Let me recap this discussion, because there are various aspects and I need
to clarify by view on it.

First: the problem you discuss is about drm_of_find_bridge() introduced in
patch 1. The devm variant is just equally affected.

You proposed adding a next_bridge field in struct drm_bridge so there is an
automated, common call to drm_bridge_put() (and setting it to NULL). It
would remove some burden on individual drivers of course, but I don't think
it would solve the problem. In the same scenario we are discussing
(i.e. encoder --> bridge A --> bridge B --> bridge C, then B+C get removed)
B's next_bridge would be automatically put, but the encoder could still
call B->foo(), which could still do B->next_bridge.

Additionally, as a matter of fact there are currently drivers storing
bridge pointers. The next_bridge is the most common case. Code using
drm_bridge_connector_init() for example can store up to eight of them, but
individual drivers are the hardest to hunt for.

I can see these (potential) tools to handle this (not mutually exclusive):

 1. remove drm_bridge pointers pointing to other bridges
 2. check whether a bridge (say B) still exists before any dereference
    to B->another_bridge: that's drm_bridge_enter/exit()
 3. let owners of bridge pointers be notified when a bridge is unplugged,
    so they can actively put their reference and clear their pointer

For item 1, I think the drm_of_bridge_attach() idea quoted above would
work, at least for the simple cases where bridge drivers use the
next_bridge only for attach.
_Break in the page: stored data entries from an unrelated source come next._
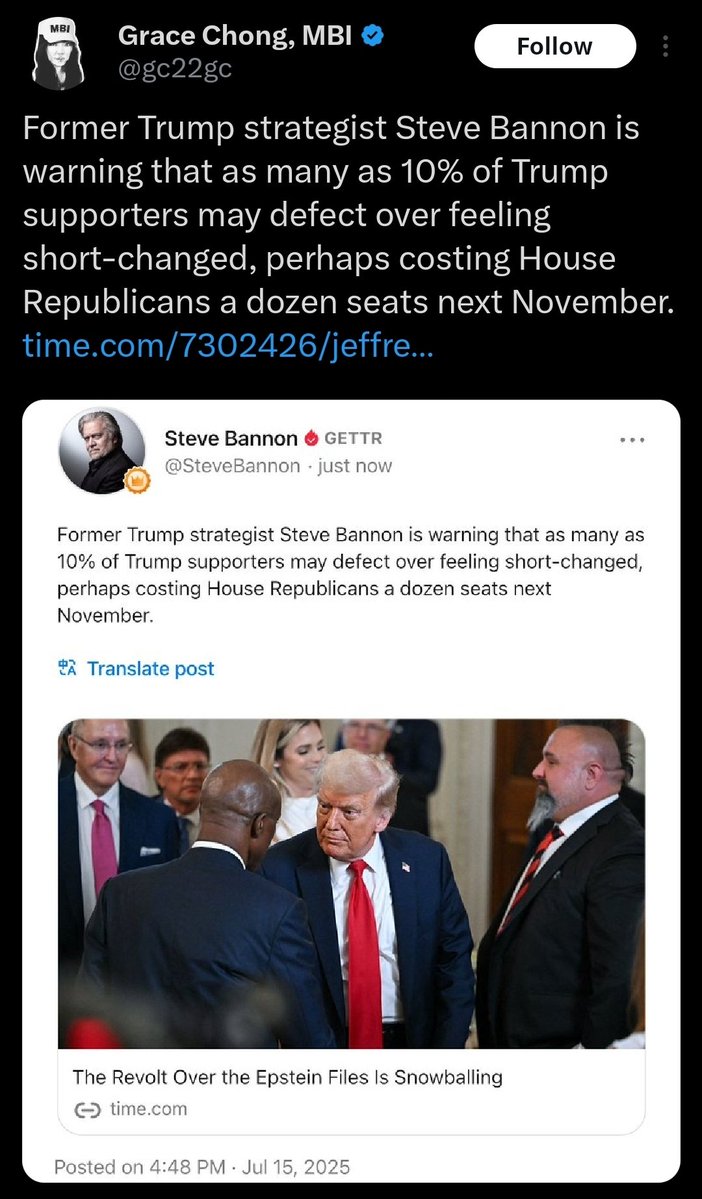Click the translate language icon
702x1199 pixels.
tap(69, 668)
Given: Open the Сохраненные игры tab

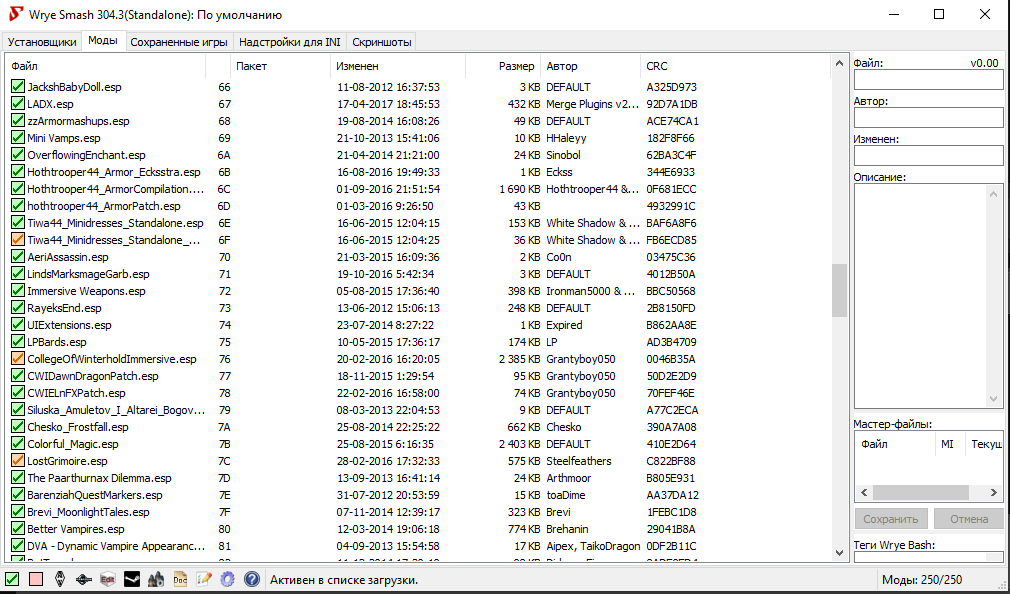Looking at the screenshot, I should (179, 42).
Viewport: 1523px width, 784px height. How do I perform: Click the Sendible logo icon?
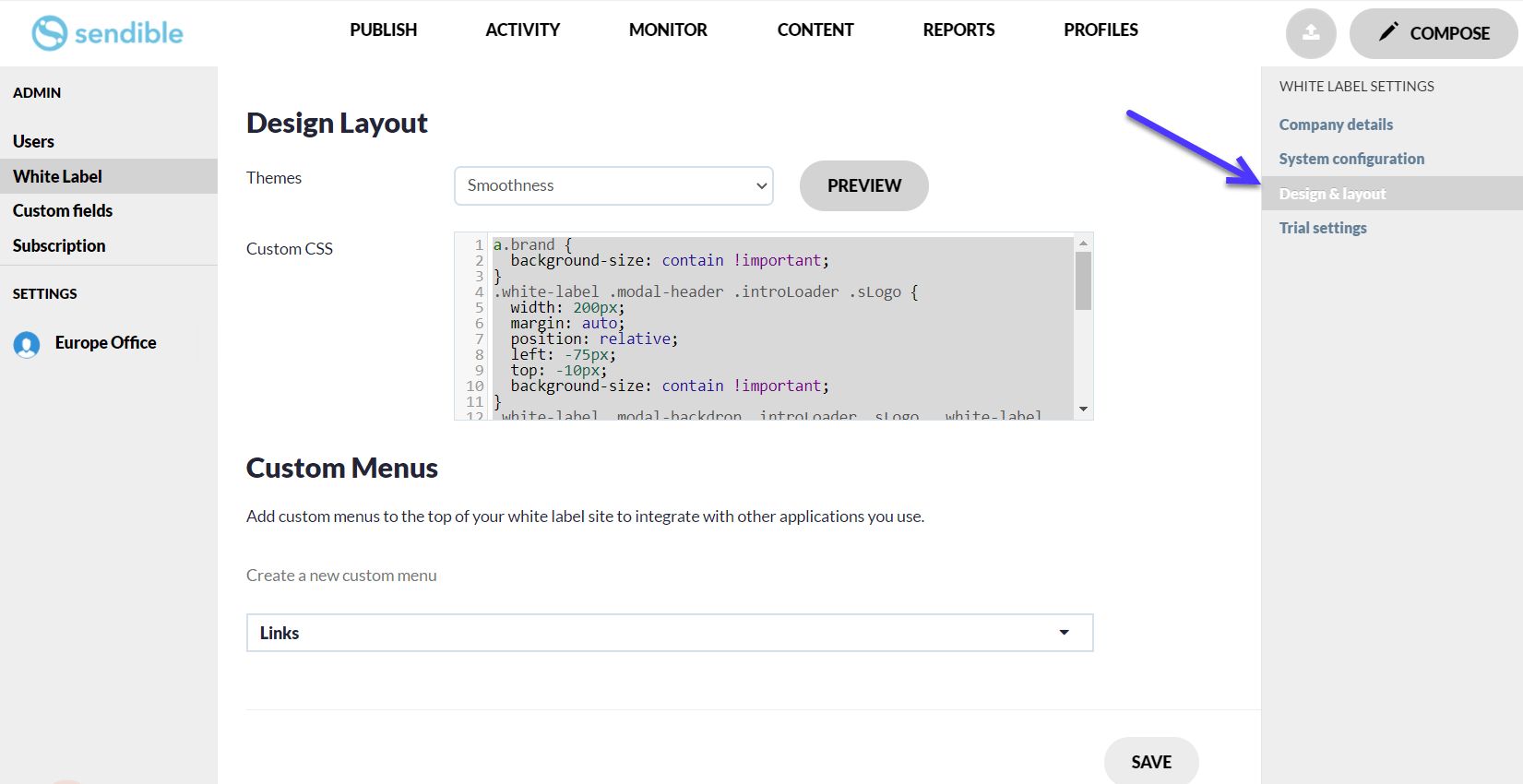coord(50,33)
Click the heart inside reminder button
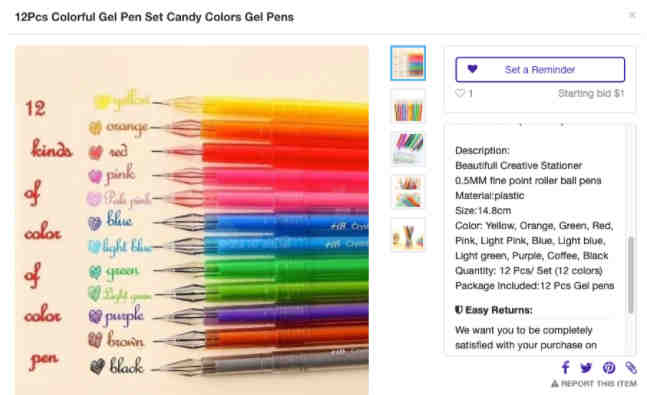Viewport: 647px width, 395px height. 472,69
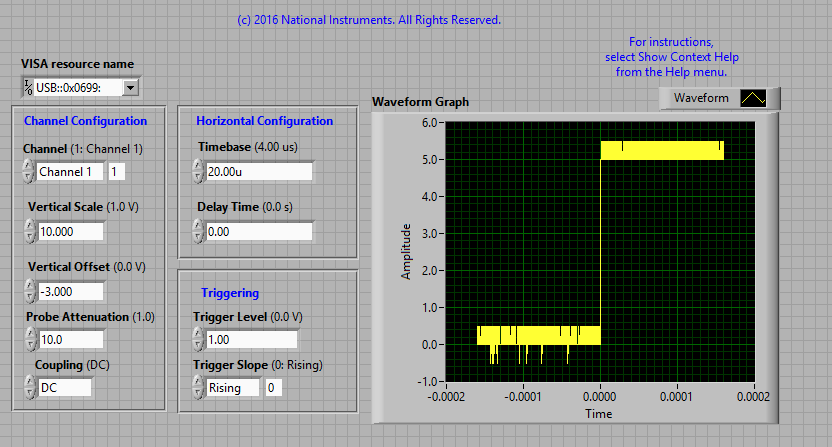Screen dimensions: 832x447
Task: Click the Vertical Scale 10.000 input field
Action: [72, 231]
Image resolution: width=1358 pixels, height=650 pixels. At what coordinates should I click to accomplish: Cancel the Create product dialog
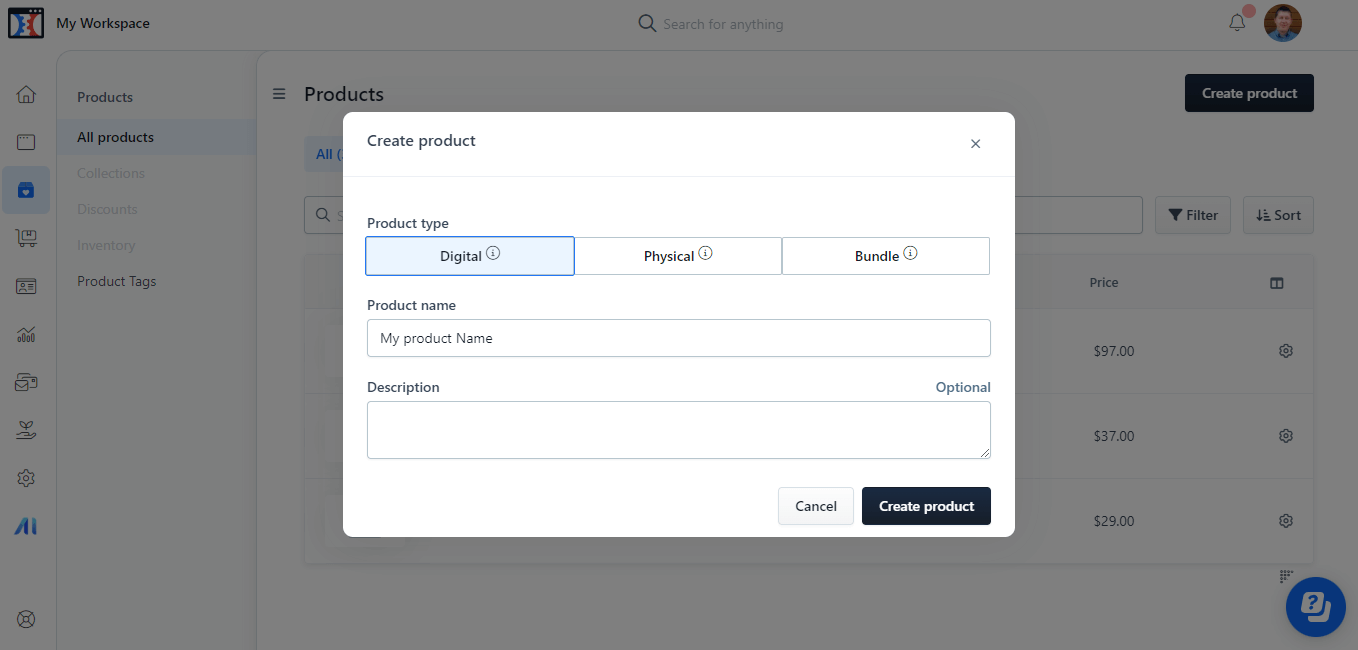coord(815,506)
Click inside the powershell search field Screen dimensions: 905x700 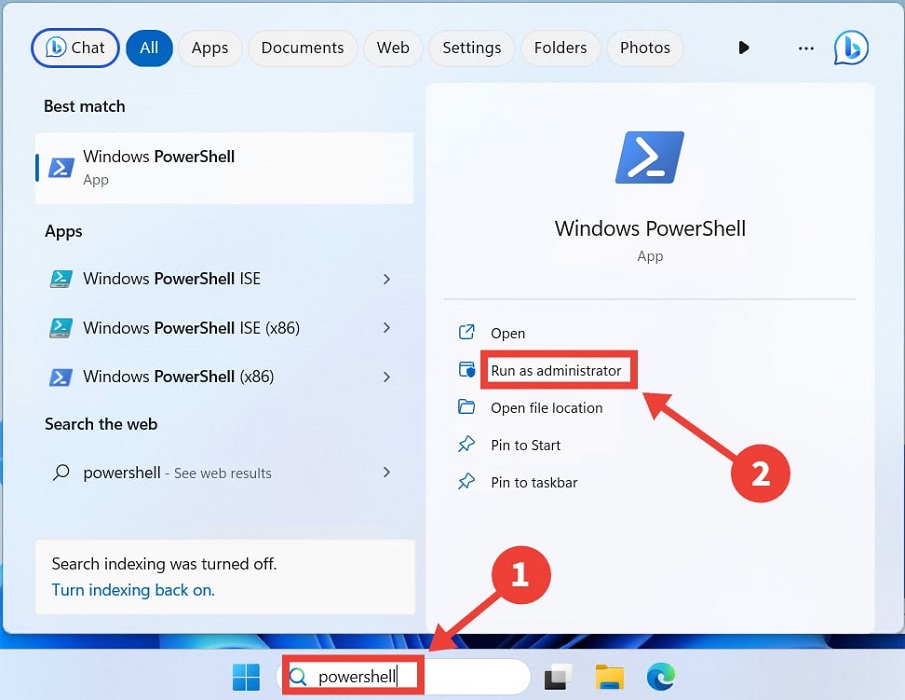point(360,675)
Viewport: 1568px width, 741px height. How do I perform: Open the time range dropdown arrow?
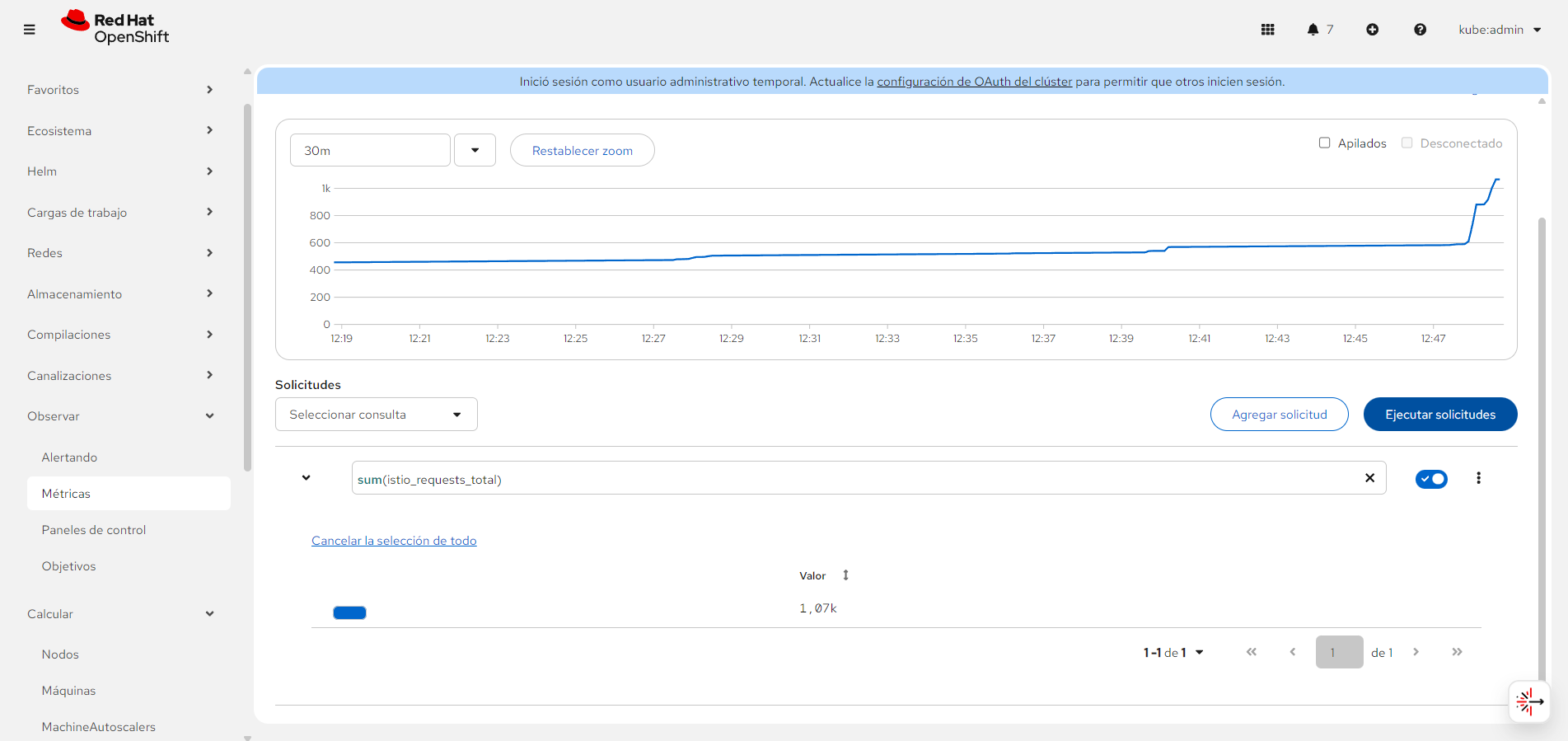pos(475,150)
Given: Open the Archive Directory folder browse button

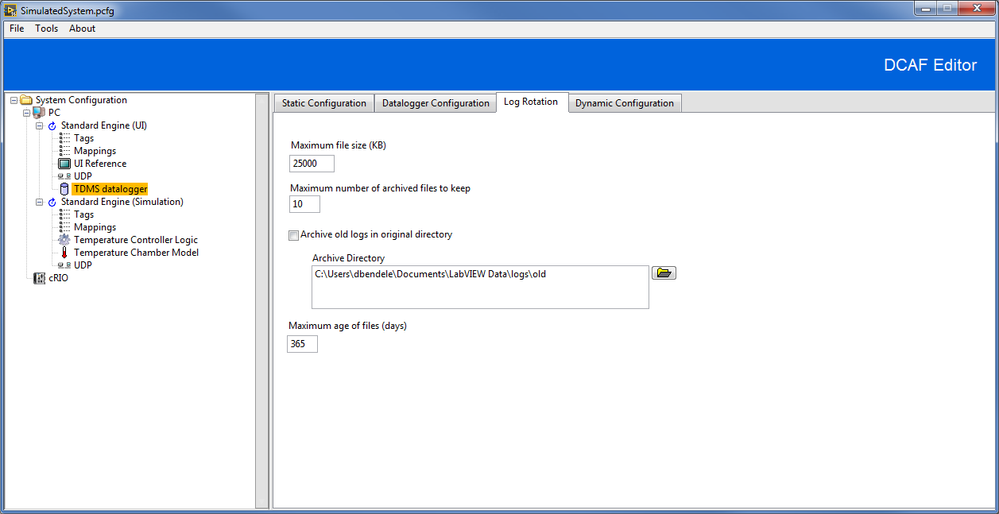Looking at the screenshot, I should click(x=664, y=273).
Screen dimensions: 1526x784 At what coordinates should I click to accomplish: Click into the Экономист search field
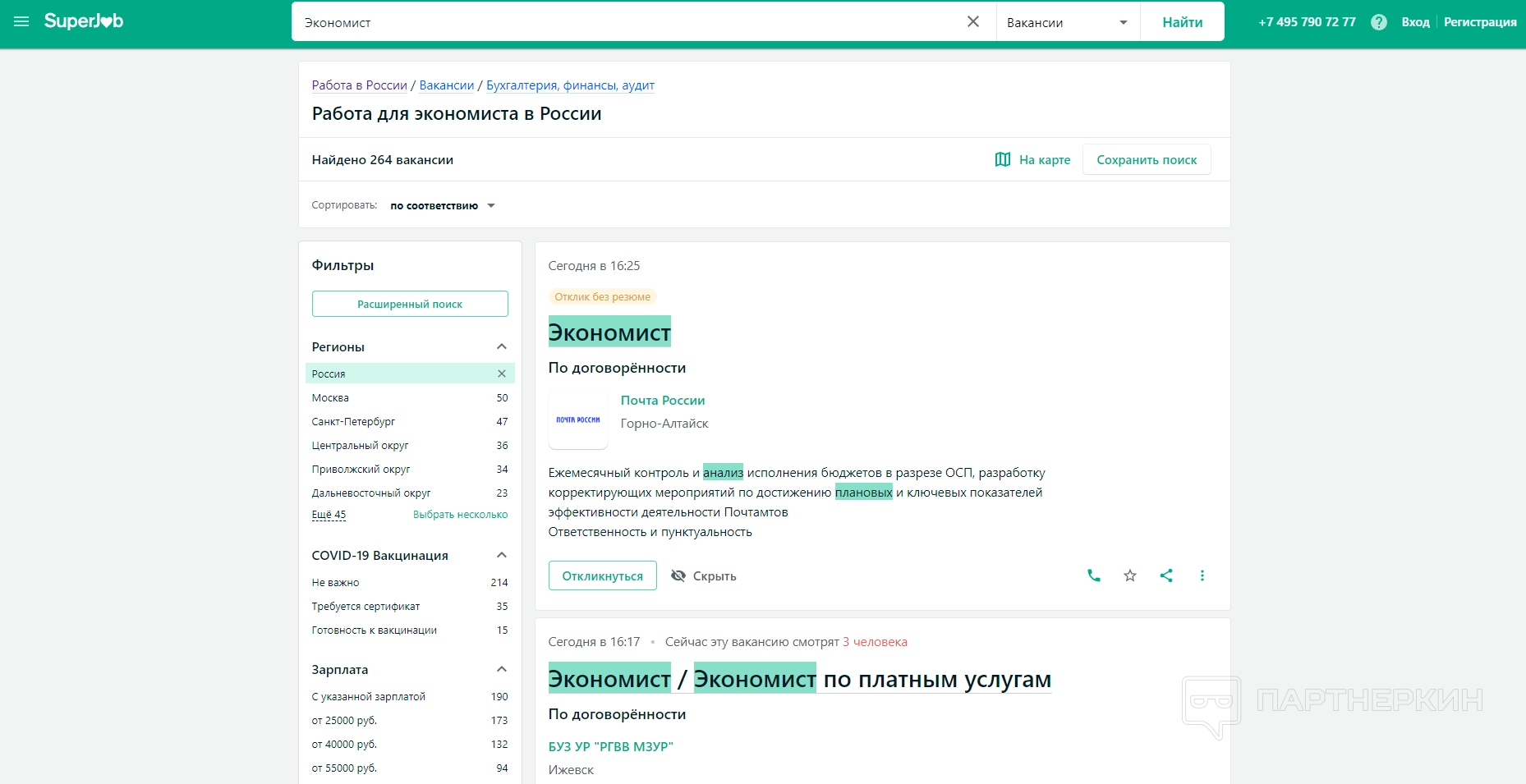(624, 22)
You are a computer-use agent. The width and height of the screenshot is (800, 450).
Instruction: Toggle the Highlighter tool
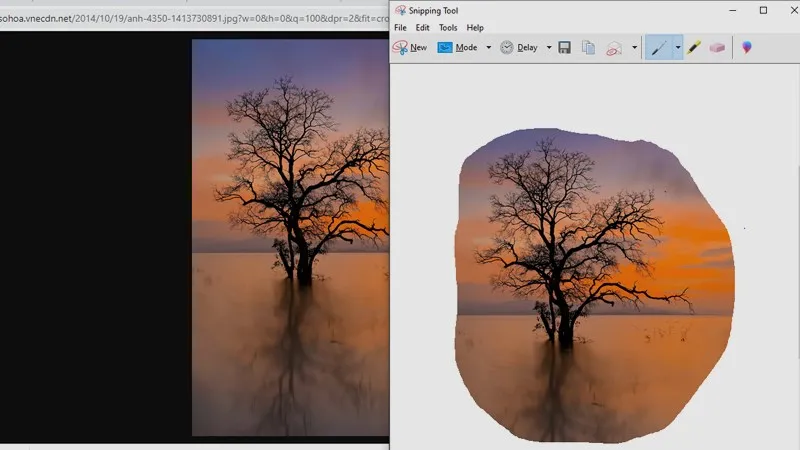[694, 47]

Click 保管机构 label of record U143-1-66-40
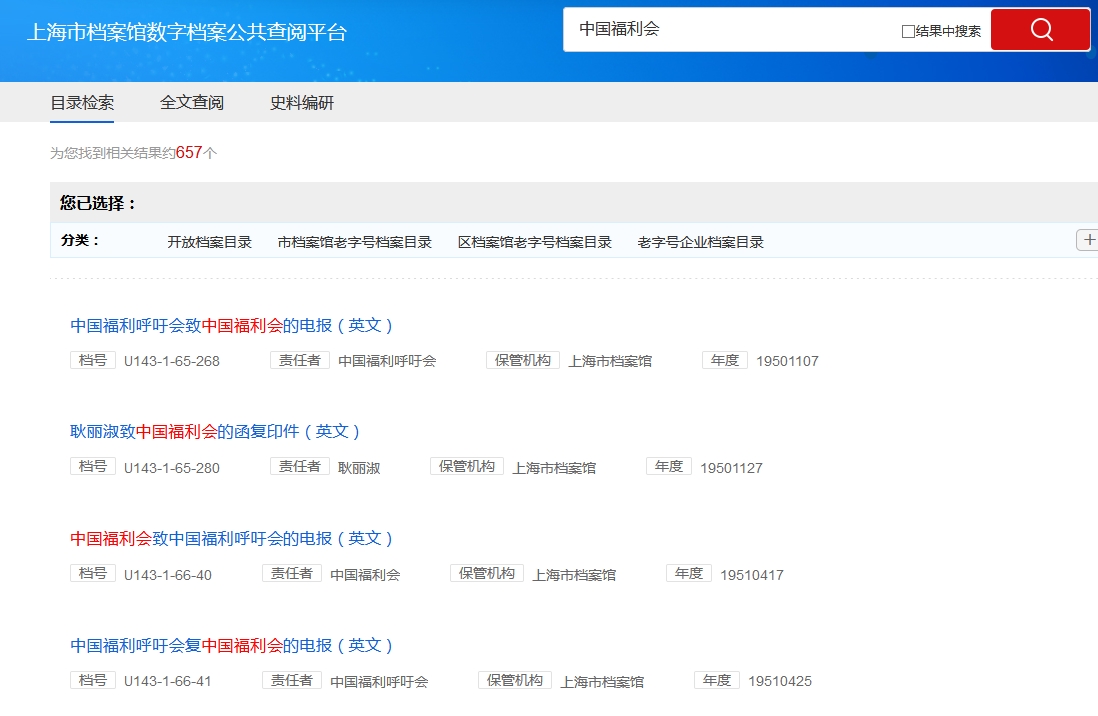(487, 574)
A next_bridge pointer in struct drm_bridge is
not even needed in that case, the pointer would be computed from OF when
needed and not stored. I can do an experiment and send a first series, do
you think it would be useful?

For item 2, I still think it would just work for cases not (or not yet)
covered by item 1. Given the same example as above:

        b_foo() {
            if (!drm_bridge_enter())
                return;
            bar(b->c);
            drm_bridge_exit();
        }

drm_bridge_enter() will prevent doing anything on b->whatever, including
any stale pointers. The idea is "I, bridge B, have been unplugged, my
resources are not reliably usable, keep out!". No?

However item 2 won't prevent the caller from keeping the pointer for a long
time, especially if b_foo() is a void function so it cannot return anything
saying "I was unplugged, I'm no longer theree". And that's where item 3
(notifiers) might come in useful: upon receiving a bridge removal
notification any driver or other code is in a position to actively put its
reference to the bridge and clear its pointer. I had proposed something in
[0], which can likely be improved, but it is useful in my current draft
solution.

I'd like to know your opinions about the above points, so we can
progressively clarify the path forward.

PS: I just realized about a fourth option: a revocable [1] (thanks Laurent
who pointed me to it). That's basically a wrapper around a pointer that
allows to guard from accessing it when the pointed object is gone. To me it
looks somewhat equivalent to drm_bridge_enter/exit() but with very
different APIs. I still haven't looked at the details.

[0] https://lore.kernel.org/lkml/20250206-hotplug-drm-bridge-v6-12-9d6f2c9c3058@bootlin.com/
[1] https://lore.kernel.org/lkml/20251016054204.1523139-2-tzungbi@kernel.org/#t

Luca

--
Luca Ceresoli, Bootlin
Embedded Linux and Kernel engineering
https://bootlin.com